Collectors flipping artists' work for substantial profit is not a new phenomenon. In 1973, collector Robert C. Scull resold a work created by artist Robert Rauschenberg for a considerable profit (Scull bought the work for $900 and sold it at auction for $85,000). When Rauschenberg heard of this, he physically shoved the collector.
Why would he react in that way? Wouldn't Rauschenberg's future work increase in value, giving him a benefit he would otherwise not realize in his lifetime? Nevertheless, the perception among most artists is that to sell an artist's work for considerable profit while the artist is living and not share that profit with the artist is unfair.
At present, France has taken the lead on creating a legal framework for the resale rights of artists. Rooted in the ideologies of the French Revolution and Enlightenment, the droit de suite concept was first codified under French law in 1920 and later incorporated into French copyright law in 1957.
Under French law, the artist is granted similar rights as the author through copyright. A French artist is entitled to collect 3 percent of the total sales price of the artwork each time it is sold, whether at auction or by dealer. The right is inalienable and inures to the artist for his life, plus 70 years. On Sept. 27, 2001, members of the European Union mandated that its members modify their droit de suite legislation in an effort to "harmonize" the doctrine throughout Europe.
Though attempts have been made to enact droit de suite legislation in Congress, there remains no viable legal framework in the United States. Moreover, "The Copyright Office is not persuaded that there are legitimate economic interests of visual artists that would be helped by the resale royalty."
After an investigation in the matter, the Copyright Office concluded as follows:
In summary, based on its analysis or California experience with the droit de suite, the administrative record of the hearings and written comments, and independent research, Copyright Office is not persuaded that sufficient economic and copyright policy justification exists to established droit de suite in the United States. The international community is now focusing on improving artists' rights, including the possibility of harmonization of droit de suite within the European Community.
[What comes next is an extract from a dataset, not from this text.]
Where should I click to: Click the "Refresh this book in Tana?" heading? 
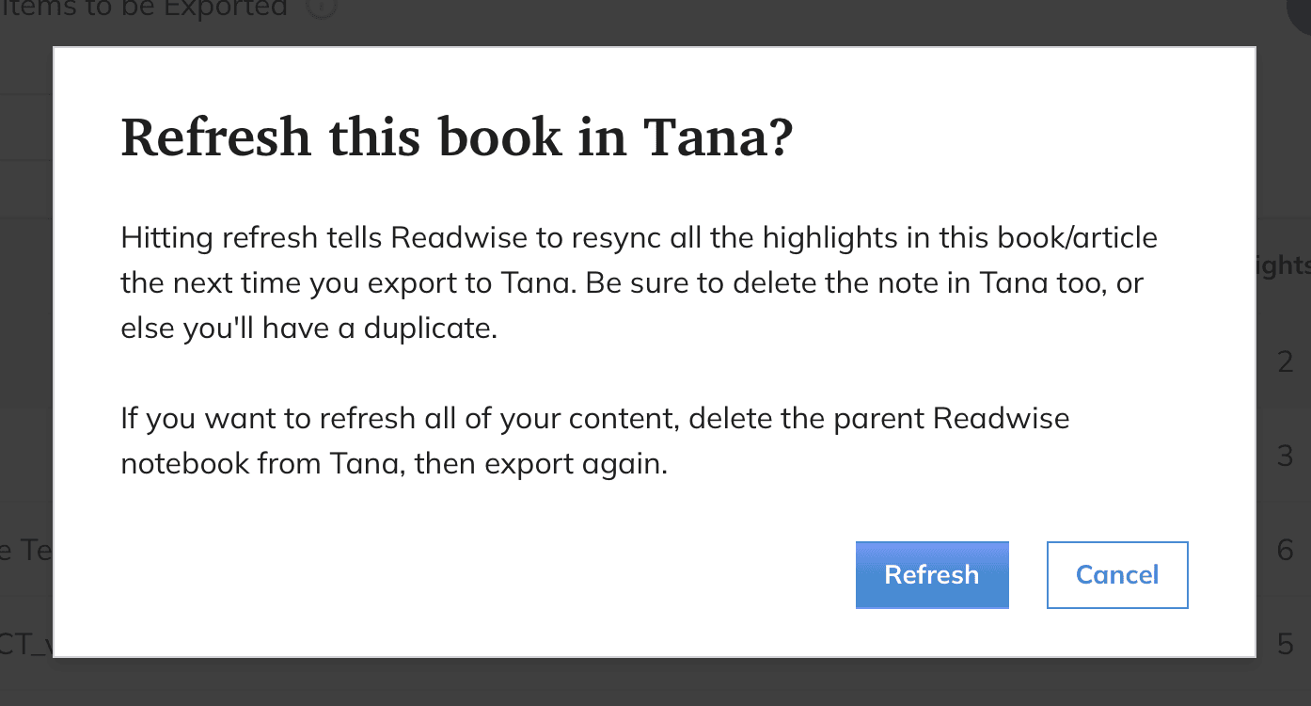[458, 137]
Should the European Community harmonize existing droit de suite laws, Congress may want to take another look at the resale royalty, particularly if the Community decides to extend the royalty to all its member states.
(Library of Congress Copyright Office General Counsel, Droit De Suite: The Artist's Resale Royalty: A Report of the Register of Copyright, Dec. 1992.)
What does the future hold for droit de suite? Some artists, such as Jasper Johns, see unrestricted resale as a positive event. It was reported that when Jasper Johns heard of the Rauschenberg incident, he stopped working on his artwork and popped open a bottle of champagne.
For Johns, high prices now mean even higher prices later. But for him to benefit from these private sales, they need to be open and transparent to the public, which at present they are not due to legal constructs such as confidentiality agreements.
Some claim that to enact droit de suite legislation will drive out the art market business in those jurisdictions (though such is not the case in California). It would seem an economic probability that most art dealers and collectors would sell in markets with no resale legislation.
If the United States remains the only major country without droit de suite legislation, would the art markets of Europe migrate to the United States to escape droit de suite? Perhaps, but without an effective legal framework in the United States, resale of artist's work will remain surrounded by secrecy, mistrust and blacklisting, resulting in costly lawsuits.
I have no magical solution. But I encourage my "collectors" to sell whenever they can for as much as they can. And I will make a toast and pick up my brush once again.